The hard part: staying faithful to the source
Extracting a proposal “objectively” is harder than it sounds. Political language is deliberately ambiguous: a sentence like “we will strengthen support for working families” is a promise, a slogan and a framing all at once. Any short summary necessarily drops some of that, and every choice — which clause to keep, which qualifier to drop, whether to call something a “plan” or a “commitment” — shifts meaning.
Specific failure modes we watch for:
- Over-confidence. Aspirational language (“we aspire to”, “we will explore”) being flattened into firm pledges.
- Loss of conditions. Numbers, deadlines, eligibility criteria or funding sources being dropped from the summary even though they materially change what is being proposed.
- Bundling. Two or three distinct measures in the same paragraph being merged into a single, vaguer proposal.
- Translation drift. Connotations that do not carry cleanly between Maltese and English, especially around words with civic or religious weight.
- Category framing.
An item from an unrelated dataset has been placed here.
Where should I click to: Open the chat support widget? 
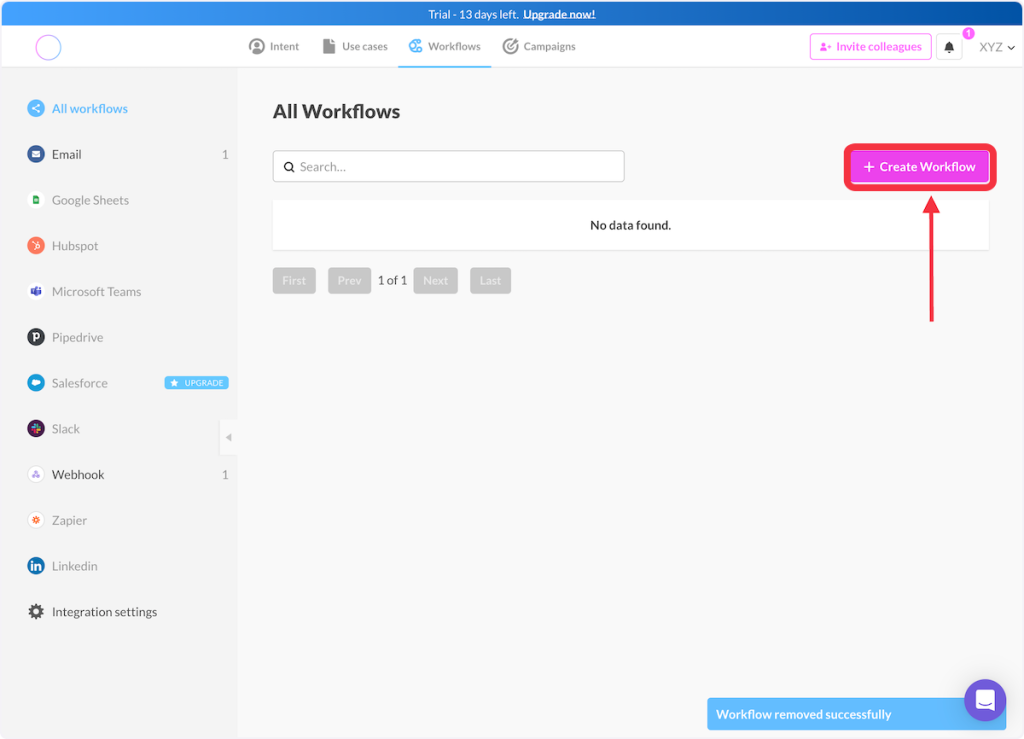point(984,700)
The same measure can credibly sit under “economy”, “families”, or “tax” — the chosen category subtly biases how readers compare parties.
Our editorial workflow
- Ingestion. Source documents are fetched from party websites, the Electoral Commission, official social channels and public news sites. We store the URL with every proposal.
- Extraction. An AI model produces a draft title, description, language pair (English / Maltese) and suggested category. The draft is created with
status = pending reviewand the AI-extracted tag set. - Human review. An editor compares the draft against the source, corrects wording, adjusts the category, merges duplicates, or rejects the proposal entirely. Any edit clears the AI-extracted tag.
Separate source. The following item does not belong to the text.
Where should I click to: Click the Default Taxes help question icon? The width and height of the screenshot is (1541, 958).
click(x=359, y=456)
- Publication. Only proposals marked
publishedappear on the public site. The AI-extracted tag is independent of that — it simply tells you whether a human has touched the wording yet.
What this means for you
Treat AI-extracted entries as a faithful pointer to the source, not as our final editorial judgement. If a proposal materially affects how you vote, open the source link and read the original sentence in context. If you believe an extract misrepresents the source, please contact us — corrections are usually live within a day.
What does not use AI
- Candidate identity, party affiliation and district assignments.
- Merges between duplicate proposals — these are always made by a human editor and recorded in the audit log.
- Roles, sources of funding, and the public API contract.
Back to the proposals.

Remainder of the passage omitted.